It’s a good solution: a bin for the disposal of unused or expired medications.
Problem: The acknowledgement of the growing risks to public safety and damage to the environment from drugs being disposed of inappropriately, has led many governments around the world to mandate the use of denaturing bins for the safe disposal of opioids.
The Solution: DrugWaste bins are perfect for disposal of unused drugs in theatres, wards (hospitals) and pharmacies. In theatres in particular, they provide a safe way for anaesthetists to dispose of left-over injectable medications.

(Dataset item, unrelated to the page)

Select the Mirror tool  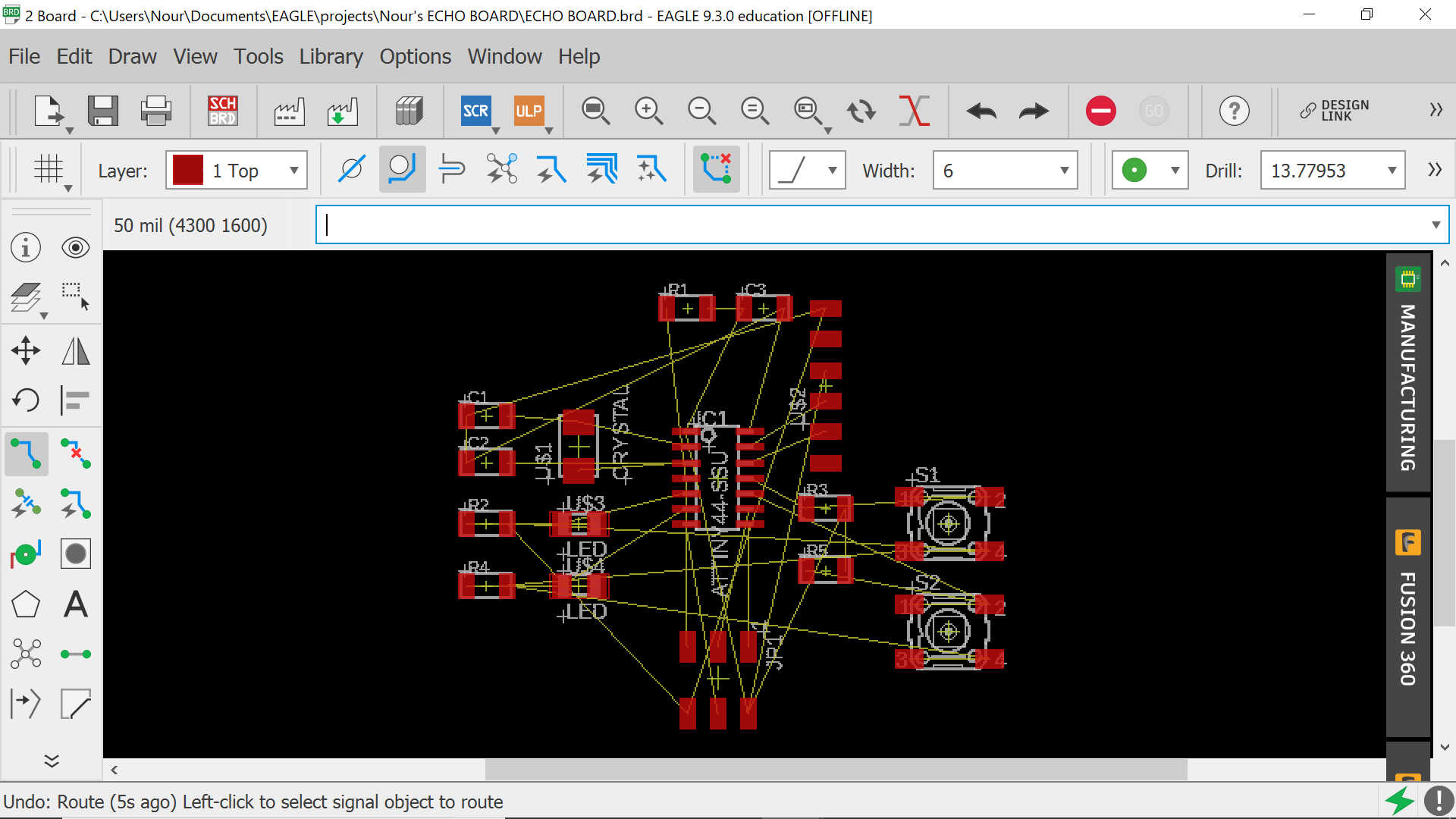75,350
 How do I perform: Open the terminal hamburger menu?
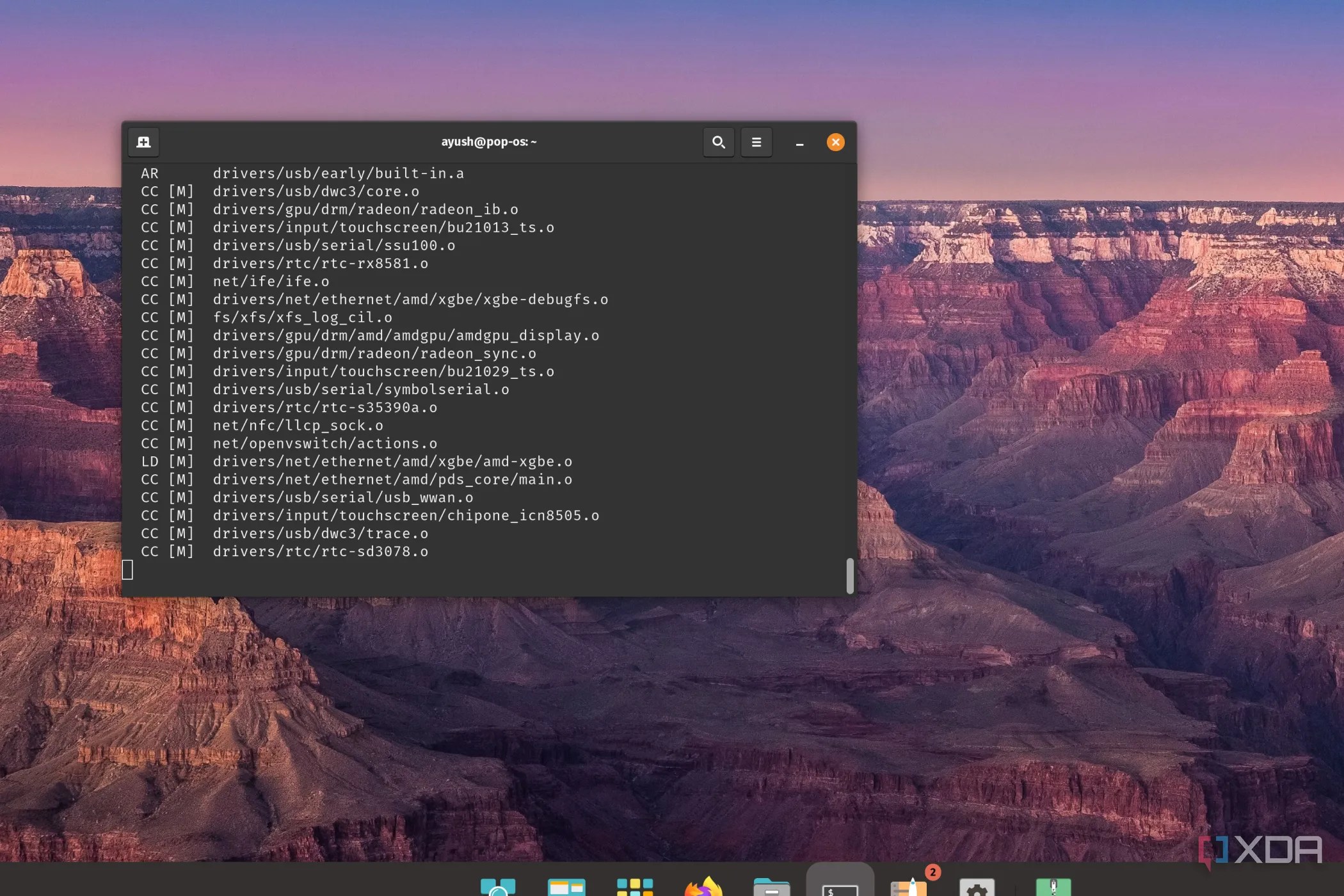tap(756, 142)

- Liquid drugs (S8’s and S4’s) are emptied from their administration goods and packaging into the DrugWaste bin. The liquid then reacts with a formula in the bottom of the bin, causing all the liquid drugs to physically change into a blue semi-solid gel.

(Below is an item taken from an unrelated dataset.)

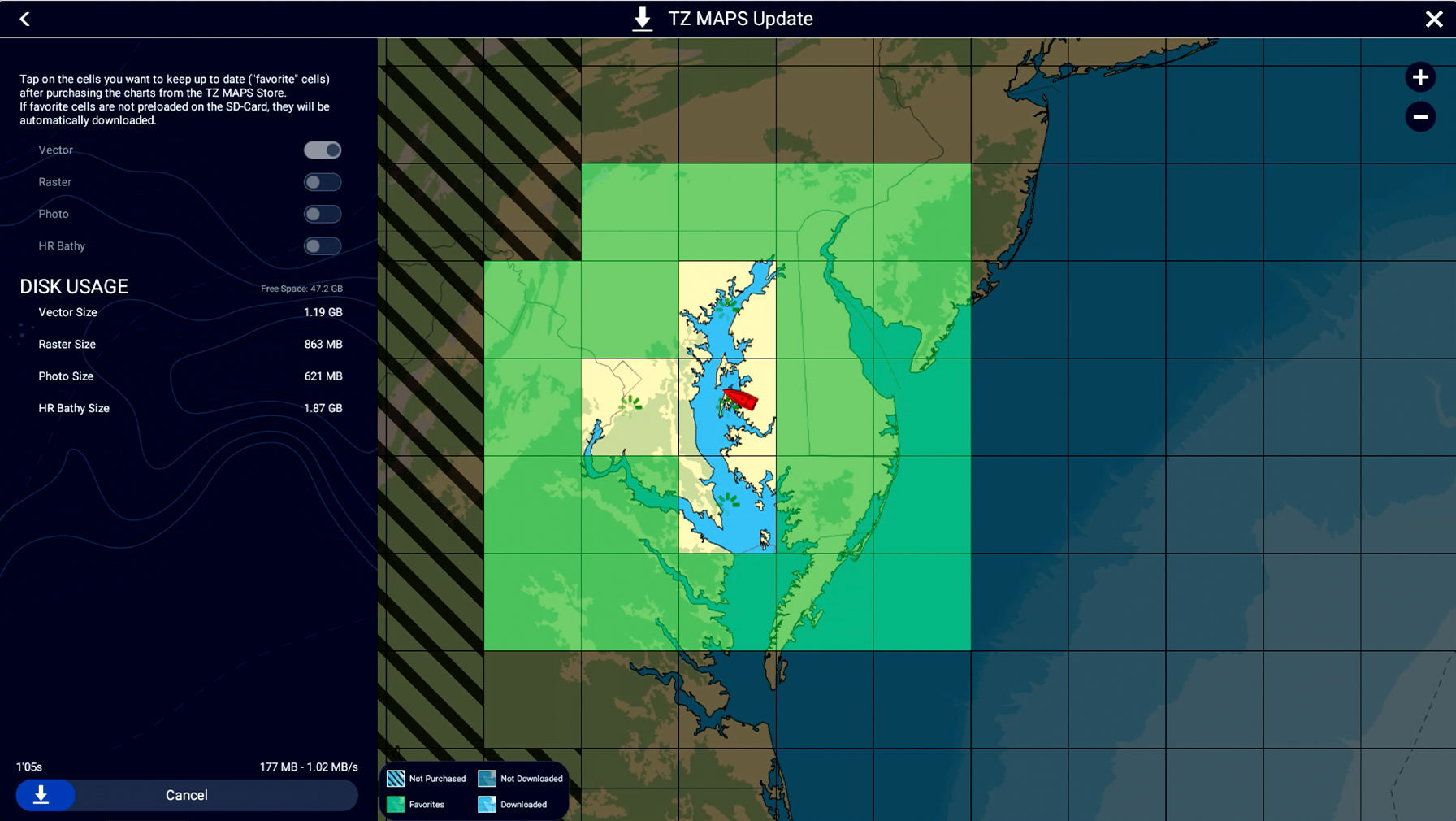1456x821 pixels.
Task: Zoom out using the minus icon
Action: pos(1421,117)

- Tablets and capsules can also be disposed of via a separate specialised DrugWaste Bin product.
- The DrugWaste bins are also suitable for unused antibiotics as they prevent antibiotics from entering our waterways.
The Benefits: using DrugWaste bins means that liquid drugs are rendered unrecognisable and unusable immediately at the point that they enter the waste stream.
- Drugs are physically denatured to the extent that they become a solid gel so they can't be re-injected.
- They contain human aversion agents that prevent the gel from being consumed.
- The gel is always blue and leaves no visual cues as to what it contains.
- Using DrugWaste bins means that pharmacies have a simple way of dealing with “hard to crush” drugs such as Oxycontin, Jurnista and Targin.
- Denaturing bins simply allow drugs to safely enter much cheaper clinical waste streams that are destined for (compliant) destruction.